HOLT AND FU IN BAGGAGE RECLAIM

There were short-lived scares for both Michael Holt and Marco Fu in China in the monthly game of baggage Russian roulette risked by the top players on their global travels.

Nottingham’s Holt, who enjoyed a fine run to the semi-finals at the Shanghai Masters 12 months ago, arrived with his cue but not his luggage, including all his playing attire. Happily for the world No23, the missing bag turned up from Bangkok on the Sunday night, in time for being one of the first matches on table on Monday afternoon against wildcard Yuan Sijun.

And Fu, flying from London, was reunited even quicker with his luggage which arrived just a few short hours later on a flight from Heathrow.

It takes a lot to rattle Marco Fu.

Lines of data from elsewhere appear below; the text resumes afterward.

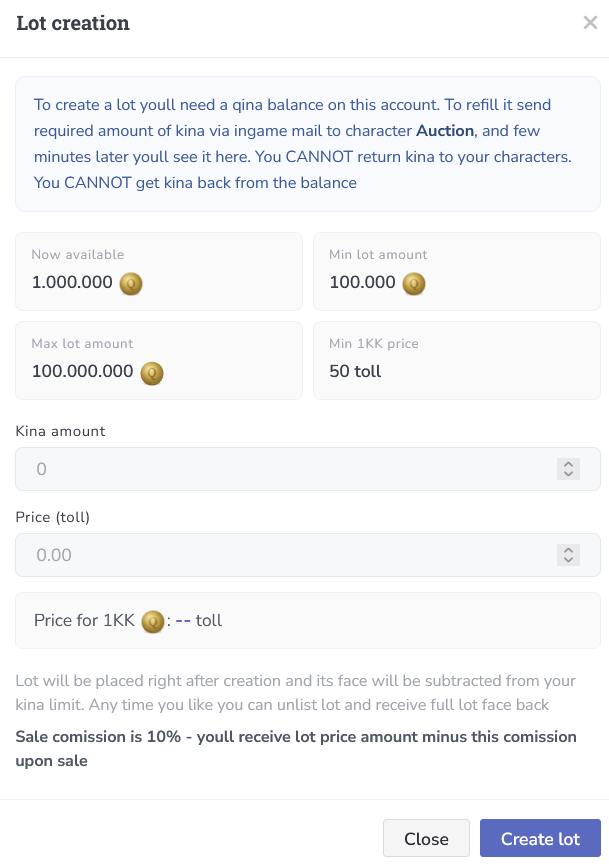Increase Price (toll) using the up stepper arrow

pos(568,550)
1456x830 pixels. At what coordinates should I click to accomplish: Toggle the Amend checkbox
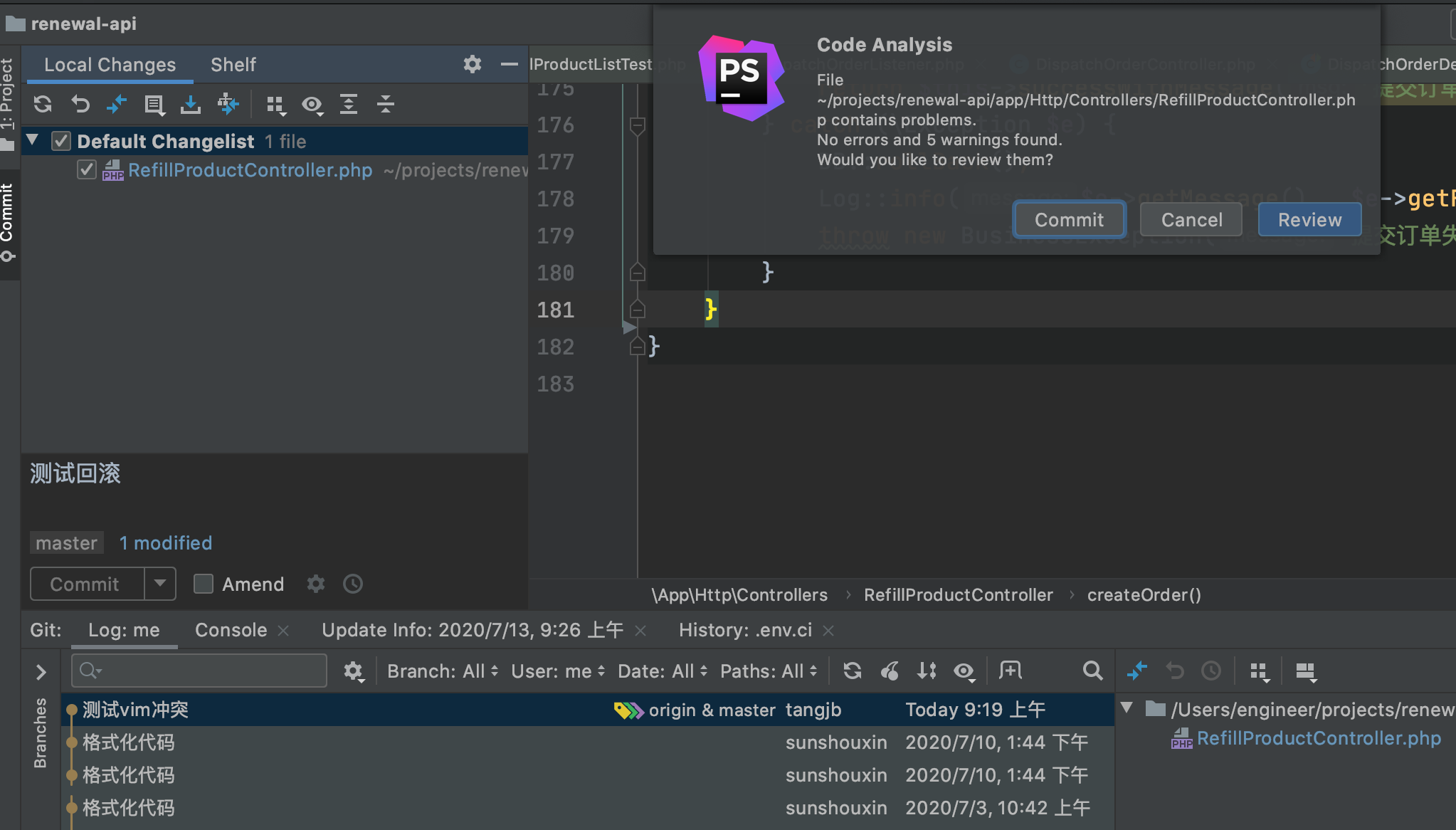point(204,584)
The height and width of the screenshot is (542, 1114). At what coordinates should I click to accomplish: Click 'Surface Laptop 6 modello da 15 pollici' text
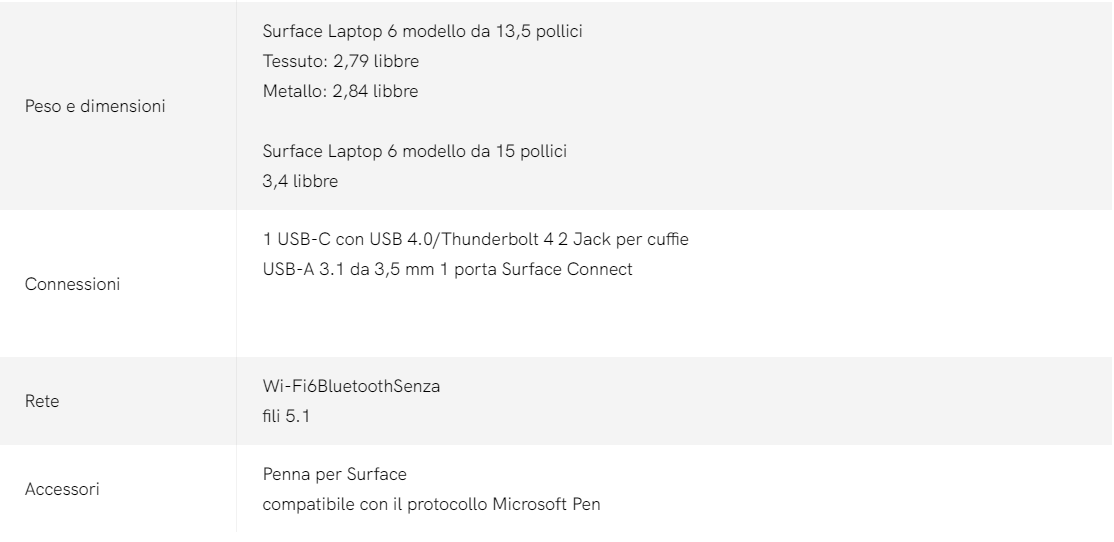point(415,151)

After all, we are talking here about a man that man when unwillingly and wrongly dragged into the ‘Chinese cheating’ row a couple of years ago responded with the sledgehammer blow: “Everyone is entitled to their opinion.” So it should come as no big surprise that he is not in the least bit fussed when it comes to how he is regarded when it comes to nationality. His birthplace of Hong Kong, of course, has technically for many years been part of China but the 36-year-old Fu insist he would be happy to be introduced as being from the Moon as long as he is winning.

World No9 Fu said: “I don’t mind at all whether people write Hong Kong or China in reports, or when I am introduced into the arena. I see myself as both from Hong Kong and Chinese, it’s really like saying Jimmy White is from London. He is also from England. Hong Kong is still a special administrative region. It is Chinese but even there has kept some separate identity. I mainly get introduced in the UK as being from Hong Kong, in China tournaments they would say ‘China Hong Kong’. It is a bit different, because they wouldn’t say ‘China Shanghai’ just because a player came from Shanghai. And then in the Asian Games there are three separate teams, China, China Hong Kong and China Macau.”